Study material.
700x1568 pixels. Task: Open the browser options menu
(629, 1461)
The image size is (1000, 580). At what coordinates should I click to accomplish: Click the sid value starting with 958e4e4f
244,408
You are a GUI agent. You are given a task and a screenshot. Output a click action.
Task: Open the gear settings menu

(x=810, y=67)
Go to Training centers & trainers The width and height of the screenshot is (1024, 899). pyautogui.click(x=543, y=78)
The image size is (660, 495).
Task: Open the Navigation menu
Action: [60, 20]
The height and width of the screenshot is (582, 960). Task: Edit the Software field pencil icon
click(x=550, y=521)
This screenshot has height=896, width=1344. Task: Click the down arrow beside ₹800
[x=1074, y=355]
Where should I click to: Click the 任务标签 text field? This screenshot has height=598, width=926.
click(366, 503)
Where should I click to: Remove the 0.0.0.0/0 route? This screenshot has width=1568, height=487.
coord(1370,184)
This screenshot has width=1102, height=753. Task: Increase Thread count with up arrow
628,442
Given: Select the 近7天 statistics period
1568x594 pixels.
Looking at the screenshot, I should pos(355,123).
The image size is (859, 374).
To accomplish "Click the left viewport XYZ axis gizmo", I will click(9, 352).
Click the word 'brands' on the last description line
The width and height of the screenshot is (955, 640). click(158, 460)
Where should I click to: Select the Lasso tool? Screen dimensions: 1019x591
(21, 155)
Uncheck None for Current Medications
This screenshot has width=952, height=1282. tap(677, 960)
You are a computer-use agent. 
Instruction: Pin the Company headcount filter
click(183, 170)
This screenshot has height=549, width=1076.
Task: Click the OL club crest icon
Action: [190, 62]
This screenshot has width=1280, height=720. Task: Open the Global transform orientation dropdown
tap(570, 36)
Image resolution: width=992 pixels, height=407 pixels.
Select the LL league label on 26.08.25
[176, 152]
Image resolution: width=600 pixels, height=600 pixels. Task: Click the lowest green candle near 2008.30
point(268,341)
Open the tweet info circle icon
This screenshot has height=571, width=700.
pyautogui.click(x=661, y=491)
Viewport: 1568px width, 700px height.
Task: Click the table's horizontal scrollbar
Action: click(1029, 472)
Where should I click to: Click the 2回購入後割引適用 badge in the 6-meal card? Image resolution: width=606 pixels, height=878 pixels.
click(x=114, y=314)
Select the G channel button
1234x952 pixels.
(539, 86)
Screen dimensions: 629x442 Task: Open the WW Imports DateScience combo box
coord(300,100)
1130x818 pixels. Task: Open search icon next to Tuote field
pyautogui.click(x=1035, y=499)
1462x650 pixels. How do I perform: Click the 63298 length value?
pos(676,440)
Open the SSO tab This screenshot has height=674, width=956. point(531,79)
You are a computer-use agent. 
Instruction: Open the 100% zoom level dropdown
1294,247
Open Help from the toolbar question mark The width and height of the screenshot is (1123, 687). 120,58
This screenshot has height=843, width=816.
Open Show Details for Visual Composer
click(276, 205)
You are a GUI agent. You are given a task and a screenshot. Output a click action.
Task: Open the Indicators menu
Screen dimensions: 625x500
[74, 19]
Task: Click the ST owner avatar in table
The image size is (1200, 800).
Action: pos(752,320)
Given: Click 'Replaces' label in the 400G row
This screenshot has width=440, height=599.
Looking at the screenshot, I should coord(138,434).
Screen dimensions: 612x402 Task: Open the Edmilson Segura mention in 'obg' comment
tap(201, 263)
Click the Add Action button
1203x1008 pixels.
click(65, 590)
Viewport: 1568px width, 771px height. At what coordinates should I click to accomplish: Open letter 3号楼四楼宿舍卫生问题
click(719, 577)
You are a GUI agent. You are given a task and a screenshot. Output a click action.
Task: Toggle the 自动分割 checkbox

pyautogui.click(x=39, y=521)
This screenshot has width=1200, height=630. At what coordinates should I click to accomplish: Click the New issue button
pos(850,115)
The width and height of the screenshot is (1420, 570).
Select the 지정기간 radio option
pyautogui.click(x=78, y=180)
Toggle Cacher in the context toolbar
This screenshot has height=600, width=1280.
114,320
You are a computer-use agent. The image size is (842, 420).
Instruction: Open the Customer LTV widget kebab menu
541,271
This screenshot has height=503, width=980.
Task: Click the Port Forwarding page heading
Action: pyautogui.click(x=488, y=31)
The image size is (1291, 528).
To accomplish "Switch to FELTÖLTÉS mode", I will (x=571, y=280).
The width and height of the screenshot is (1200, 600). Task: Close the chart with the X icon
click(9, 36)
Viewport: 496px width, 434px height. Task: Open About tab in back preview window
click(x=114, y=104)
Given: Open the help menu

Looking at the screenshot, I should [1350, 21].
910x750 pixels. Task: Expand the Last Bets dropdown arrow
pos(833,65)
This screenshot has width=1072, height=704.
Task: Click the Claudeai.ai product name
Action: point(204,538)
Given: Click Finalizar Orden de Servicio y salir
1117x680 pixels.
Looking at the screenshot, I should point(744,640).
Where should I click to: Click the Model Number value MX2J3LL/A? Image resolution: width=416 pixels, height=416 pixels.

What to do.
Every record should be given again exactly.

Response area.
700x1568 pixels. Task: Open the browser options menu
(629, 1461)
The image size is (1000, 580). At what coordinates should I click to accomplish: Click the sid value starting with 958e4e4f
244,408
You are a GUI agent. You are given a task and a screenshot. Output a click action.
Task: Open the gear settings menu

(x=810, y=67)
Go to Training centers & trainers The width and height of the screenshot is (1024, 899). pyautogui.click(x=543, y=78)
The image size is (660, 495).
Task: Open the Navigation menu
Action: [60, 20]
The height and width of the screenshot is (582, 960). Task: Edit the Software field pencil icon
click(x=550, y=521)
This screenshot has height=896, width=1344. Task: Click the down arrow beside ₹800
[x=1074, y=355]
Where should I click to: Click the 任务标签 text field? This screenshot has height=598, width=926.
click(366, 503)
Where should I click to: Remove the 0.0.0.0/0 route? This screenshot has width=1568, height=487.
coord(1370,184)
This screenshot has width=1102, height=753. Task: Increase Thread count with up arrow
628,442
Given: Select the 近7天 statistics period
1568x594 pixels.
Looking at the screenshot, I should pos(355,123).
The image size is (859, 374).
To accomplish "Click the left viewport XYZ axis gizmo", I will click(9, 352).
Click the word 'brands' on the last description line
The width and height of the screenshot is (955, 640). click(158, 460)
Where should I click to: Select the Lasso tool? Screen dimensions: 1019x591
(21, 155)
Uncheck None for Current Medications
This screenshot has width=952, height=1282. tap(677, 960)
You are a computer-use agent. 
Instruction: Pin the Company headcount filter
click(183, 170)
This screenshot has height=549, width=1076.
Task: Click the OL club crest icon
Action: [190, 62]
This screenshot has width=1280, height=720. Task: Open the Global transform orientation dropdown
tap(570, 36)
Image resolution: width=992 pixels, height=407 pixels.
Select the LL league label on 26.08.25
[176, 152]
Image resolution: width=600 pixels, height=600 pixels. Task: Click the lowest green candle near 2008.30
point(268,341)
Open the tweet info circle icon
This screenshot has height=571, width=700.
pyautogui.click(x=661, y=491)
Viewport: 1568px width, 700px height.
Task: Click the table's horizontal scrollbar
Action: click(1029, 472)
Where should I click to: Click the 2回購入後割引適用 badge in the 6-meal card? Image resolution: width=606 pixels, height=878 pixels.
click(x=114, y=314)
Select the G channel button
1234x952 pixels.
(539, 86)
Screen dimensions: 629x442 Task: Open the WW Imports DateScience combo box
coord(300,100)
1130x818 pixels. Task: Open search icon next to Tuote field
pyautogui.click(x=1035, y=499)
1462x650 pixels. How do I perform: Click the 63298 length value?
pos(676,440)
Open the SSO tab This screenshot has height=674, width=956. point(531,79)
You are a computer-use agent. 
Instruction: Open the 100% zoom level dropdown
1294,247
Open Help from the toolbar question mark The width and height of the screenshot is (1123, 687). 120,58
This screenshot has height=843, width=816.
Open Show Details for Visual Composer
click(276, 205)
You are a GUI agent. You are given a task and a screenshot. Output a click action.
Task: Open the Indicators menu
Screen dimensions: 625x500
[74, 19]
Task: Click the ST owner avatar in table
The image size is (1200, 800).
Action: pos(752,320)
Given: Click 'Replaces' label in the 400G row
This screenshot has width=440, height=599.
Looking at the screenshot, I should coord(138,434).
Screen dimensions: 612x402 Task: Open the Edmilson Segura mention in 'obg' comment
tap(201, 263)
Click the Add Action button
1203x1008 pixels.
click(65, 590)
Viewport: 1568px width, 771px height. At what coordinates should I click to accomplish: Open letter 3号楼四楼宿舍卫生问题
click(719, 577)
You are a GUI agent. You are given a task and a screenshot. Output a click action.
Task: Toggle the 自动分割 checkbox

pyautogui.click(x=39, y=521)
This screenshot has width=1200, height=630. At what coordinates should I click to accomplish: Click the New issue button
pos(850,115)
The width and height of the screenshot is (1420, 570).
Select the 지정기간 radio option
pyautogui.click(x=78, y=180)
Toggle Cacher in the context toolbar
This screenshot has height=600, width=1280.
114,320
You are a computer-use agent. The image size is (842, 420).
Instruction: Open the Customer LTV widget kebab menu
541,271
This screenshot has height=503, width=980.
Task: Click the Port Forwarding page heading
Action: pyautogui.click(x=488, y=31)
The image size is (1291, 528).
To accomplish "Switch to FELTÖLTÉS mode", I will (x=571, y=280).
The width and height of the screenshot is (1200, 600). Task: Close the chart with the X icon
click(9, 36)
Viewport: 496px width, 434px height. Task: Open About tab in back preview window
click(x=114, y=104)
Given: Open the help menu

Looking at the screenshot, I should [1350, 21].
910x750 pixels. Task: Expand the Last Bets dropdown arrow
pos(833,65)
This screenshot has width=1072, height=704.
Task: Click the Claudeai.ai product name
Action: point(204,538)
Given: Click Finalizar Orden de Servicio y salir
1117x680 pixels.
Looking at the screenshot, I should point(744,640).
Where should I click to: Click the Model Number value MX2J3LL/A? Image resolution: width=416 pixels, height=416 pixels.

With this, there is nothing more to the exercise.